:: Source ::
━━━━

But when the issue is the definition of news, the media and the public are joined at the hip by that set of values and definitions called the media code. Always have been, always will be. Remember, the code was there before the media. All the media did, starting with Gutenberg, was turn the code into a business. Imagine the media as a sieve, through which the tide of human experience is poured, all of it, every day. The mesh of the sieve is woven from the media code, which won't let news through. Most of human experience – hard to say exactly how much, but let's say the "vast majority" – will pour right on through. Daily – or many times daily now, with the advent of the Internet and the "24-hour deadline" – the sieve will be emptied onto editors' desks, the raw material of, in newspaper publisher Philip Graham's memorable phrase, the first rough draft of history.

A student holds up a hand.

"But if the news is captured by the media code, why do people have such different opinions of what they think the news is?"

Because no two people are alike. Every human being has the ability to create an instant "values profile" for any media image which is also an exact "reaction profile" of who the human being is. Take three random people, show them the same image, or story, and listen to their responses, how individual they are. People responding to media images is like pulling the handle on a slot machine. Imagine a row of windows in your head, like windows across a slot machine, one window for each value and definition in the media code, 14 in all. Every time you look at a news story, you pull the handle on the slot. In the windows, numbers whir, and then stop, each of them somewhere between zero and 10. The number sequence is your reaction profile to that story and an exact reflection of who you are.

━━━━

:: Information provided ::
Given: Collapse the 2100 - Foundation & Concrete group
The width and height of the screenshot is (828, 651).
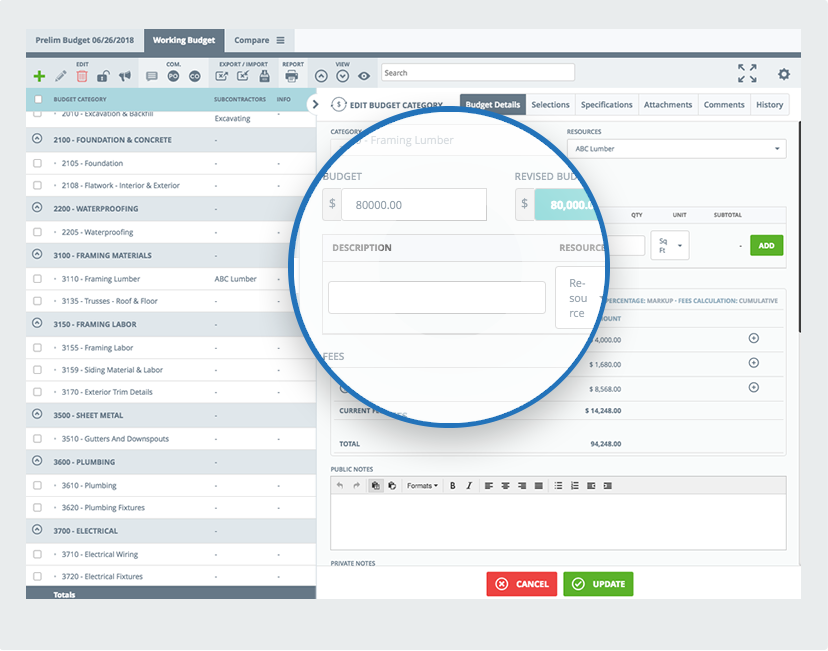Looking at the screenshot, I should coord(38,140).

━━━━

:: Exercises ::
1) In the passage on the media code, what phrase of newspaper publisher Philip Graham's is quoted?
2) Carry on with the passage about the media code, starting after its last sentence.
The listing comes from a different source than the passage on the media code.

:: Results of the tasks ::
1) The first rough draft of history.

2)
The media's role is to democratize the results, assigning values to the story that represent the majority. Yes, emphatically, many people will disagree with the majority, and disagreement is the essence of the democratic process. Imagine, if you can, a nation whose people could read the paper in complete, voluntary agreement every day. Contrast that image with a free nation whose media is the "news Congress" of the people. And it is a Congress free of electioneering, lobbyists and special interests.

Many even within the profession don't understand the elegant, critical simplicity of that role. An admiral was killed in a plane crash, and the paper ran a front-page color photo of the admiral's widow and young son in their eruption of grief. Reaction to the photo was swift and subsequently the subject of a column by the paper's ombudsman. Readers called the photo "disgusting." "An invasion of privacy." "Exploitation at its worst."

The ombudsman referred to the lengthy editorial debate before the decision was made to run the picture, a decision that made nobody inside the paper comfortable. The ombudsman wrote: "At issue here are basic questions about how the newspaper covers stories and the choices it makes."

And then she stopped! Bumped right into the heart of the matter and didn't see it. Turned the discussion in another direction, when the completed paragraph might have – should have – read:

"At issue here are basic questions about how the newspaper covers stories and the choices it makes. It can be a very tough business, but the newspaper is the public's proxy, obligated to respond to the people's media values and democratize them."

Which is of course what happened. In media code, the photo scores 10s for conflict, prominence, proximity, timeliness, human interest and sensationalism, with proximity (in a Navy town) and human interest reinforcing the others. Once the photo was taken, the paper had no more choice to run it than Barack Obama did to take office when elected. It was simple, democratic mathematics, no matter how distasteful the result to some. (The admiral's widow, incidentally, asked for a copy of the photo to save for her son.)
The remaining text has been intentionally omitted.